### TASK GOAL
Please translate this sentence from the news item below about David Cassidy into Spanish: "Earlier this year, Cassidy announced that he planned to retire from touring, and later revealed to People magazine that he had dementia."
··· PASSAGE ···
Debra L Rothenberg/Getty ImagesOne-time Partridge Family star and 1970s pop idol David Cassidy has died as a result of complications from dementia, four days after he was hospitalized in Florida in critical condition with kidney and liver failure, his publicist confirms to ABC News. He was 67.

“David died surrounded by those he loved, with joy in his heart and free from the pain that had gripped him for so long. Thank you for the abundance and support you have shown him these many years,” a rep said in a statement.

The actor’s rep confirmed Cassidy’s hospitalization to ABC News November 18, adding that Cassidy had been in an induced coma but that he was “currently conscious and surrounded by family.”

Earlier this year, Cassidy announced that he planned to retire from touring, and later revealed to People magazine that he had dementia. Cassidy, whose grandfather and mother, the late actress Evelyn Ward, also were stricken with the neurological disease, told People of his diagnosis, “I was in denial, but a part of me always knew this was coming.”
··· DATASET EXTRACT ···
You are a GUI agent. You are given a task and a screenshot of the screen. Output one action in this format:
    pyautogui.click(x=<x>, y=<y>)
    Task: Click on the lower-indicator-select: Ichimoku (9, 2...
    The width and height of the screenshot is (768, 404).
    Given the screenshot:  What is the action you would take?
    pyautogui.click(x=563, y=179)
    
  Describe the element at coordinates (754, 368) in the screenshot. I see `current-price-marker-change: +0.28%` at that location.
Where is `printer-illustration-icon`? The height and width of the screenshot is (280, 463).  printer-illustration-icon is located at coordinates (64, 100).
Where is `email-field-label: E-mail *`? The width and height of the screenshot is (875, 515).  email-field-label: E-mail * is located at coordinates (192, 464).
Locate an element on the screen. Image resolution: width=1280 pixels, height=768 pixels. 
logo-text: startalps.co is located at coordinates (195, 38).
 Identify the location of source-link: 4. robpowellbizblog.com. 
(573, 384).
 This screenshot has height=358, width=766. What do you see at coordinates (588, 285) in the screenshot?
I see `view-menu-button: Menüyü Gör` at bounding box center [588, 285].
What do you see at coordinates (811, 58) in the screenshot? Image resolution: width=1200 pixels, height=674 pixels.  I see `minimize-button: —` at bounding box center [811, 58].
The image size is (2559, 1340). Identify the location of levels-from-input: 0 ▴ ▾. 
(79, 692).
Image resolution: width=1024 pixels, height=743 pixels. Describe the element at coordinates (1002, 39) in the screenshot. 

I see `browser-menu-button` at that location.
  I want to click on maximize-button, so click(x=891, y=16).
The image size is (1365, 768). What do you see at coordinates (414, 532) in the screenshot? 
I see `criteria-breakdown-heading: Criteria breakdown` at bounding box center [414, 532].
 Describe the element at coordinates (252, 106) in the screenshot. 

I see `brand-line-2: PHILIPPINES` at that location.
···
### RESULT BELOW
A principios de este año, Cassidy anunció que planeaba retirarse de las giras, y más tarde le reveló a la revista People que tenía demencia.